KATHMANDU, April 12: Nepal can now import necessary drugs from India, with the southern neighbor lifting the ban on medicine that had been imposed for the past one month, following an increasing threat of COVID-19.
Citing a hike in demand for medicine because of the fast-spreading coronavirus, the Indian government on March 3, imposed restrictions on the export of 26 finished pharmaceutical products including Paracetamol, Tinidazole, Vitamin B1, Vitamin B6, Vitamin B12 and Erythromycin salts. Similarly, the southern neighbor had also banned the export of specified active pharmaceutical ingredients and formulations made from these ingredients.
According to the officials of Ministry of Industry, Commerce and Supplies, India has removed the ban on these medicine following the video conference among the leaders of the South Asian Association for Regional Cooperation (SAARC) countries on Wednesday. The Indian move came up after it became lenient on removing similar restrictions to the United States on its medicinal products including anti-malaria drug hydroxychloroquine, which is being tested as a possible treatment for patients with COVID-19. India lifted its restriction on export of medicine to the US last Saturday, according to the New York Times.
After India imposed restriction on its drug products, the government has been pleading the southern neighbor to lift the ban for the landlocked country. Similarly, the local importers have started making approaches to Bangladeshi pharmaceutical companies for smooth supply of medicine.
Santosh KC, information officer at the Department of Drug Administration (DDA), told Republica that the new move of India will help ease domestic supply of the medicine that can be used as relievers on the ailment of the coronavirus.
There are 78 pharmaceutical companies operating in the country. Based on the capacity of these companies, the country is self-reliant in general medicine, according to the department. The country imports raw materials from India, China, USA and a number of European countries, according to the manufacturers.
Following the restrictions imposed by the Indian government last month, the local drugs manufacturers have been claiming that they could maintain necessary supply for the next five months even in the case of a prolonged nationwide lockdown. “An increase in import of ingredients and formulations will definitely help these companies to increase their supply,” said KC.

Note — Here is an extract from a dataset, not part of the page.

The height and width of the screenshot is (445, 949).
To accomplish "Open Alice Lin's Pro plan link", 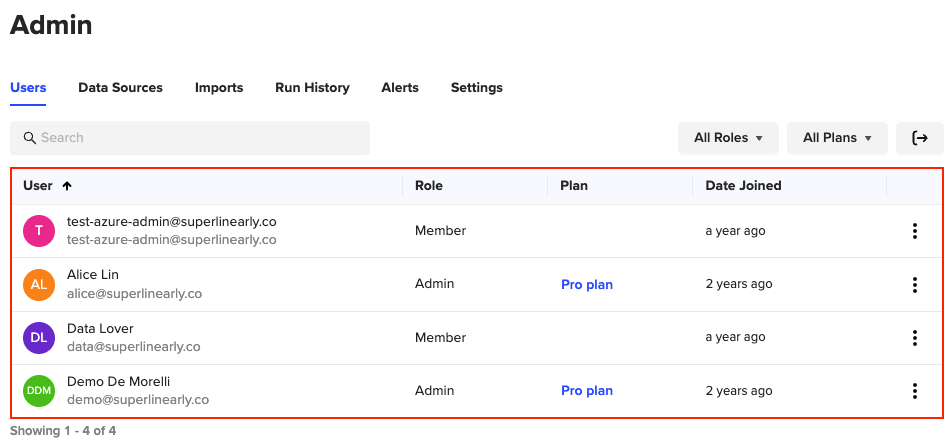I will [586, 284].
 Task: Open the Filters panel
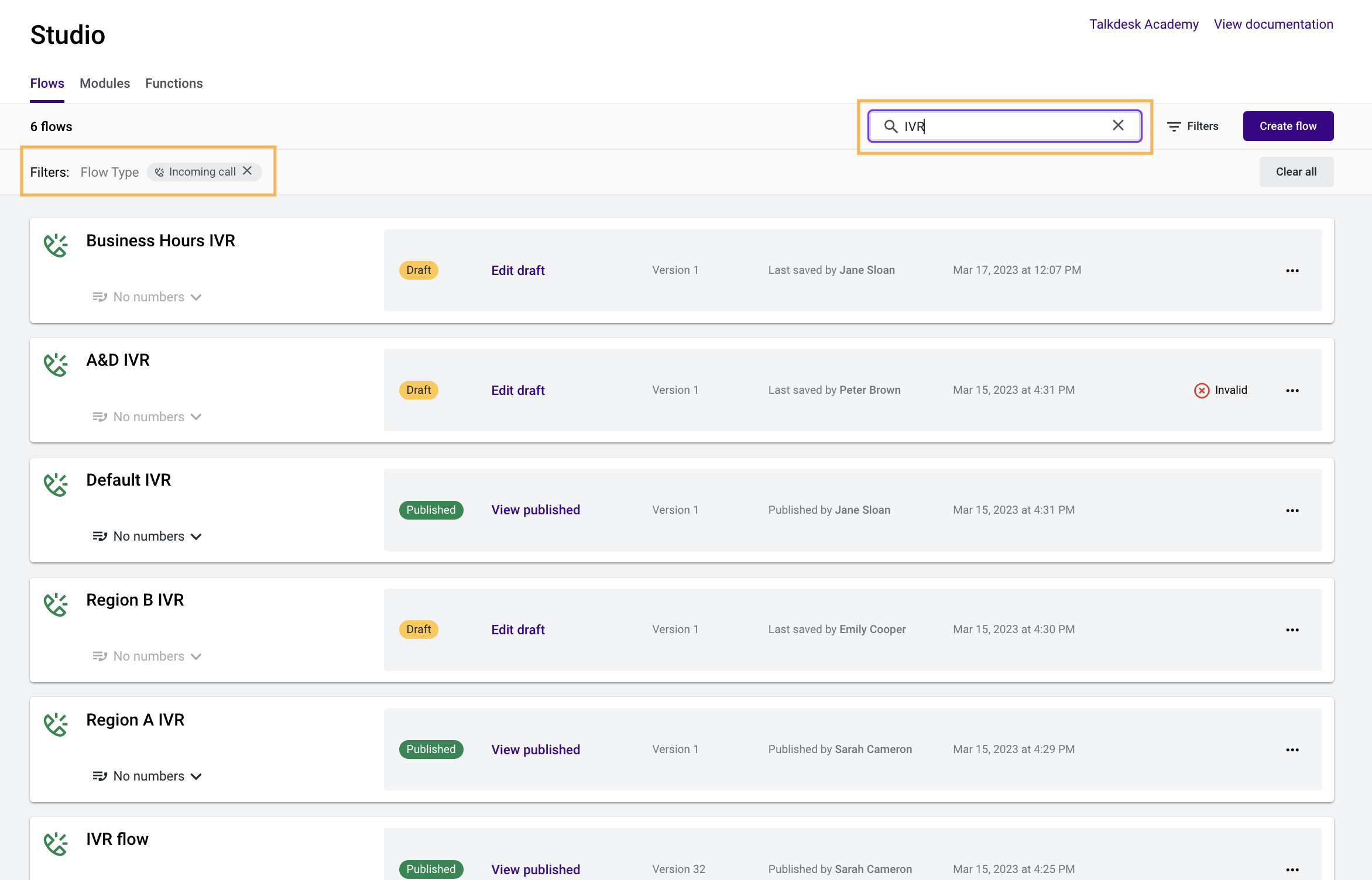(x=1192, y=126)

During the first 17 days of the lockdown that started on March 24, Nepal imported raw materials for medicine worth Rs 108.70 million and ready to use drugs worth Rs 569.70 million were also imported during the period, according to the Commerce Ministry.
Despite allowing the exports of the aforementioned drugs, India however is silent on restrictions on the export of diagnostic testing kits. India has also banned the export of ventilators, masks and other protective gears needed by both the patients and medical staff during the COVID-19 pandemic.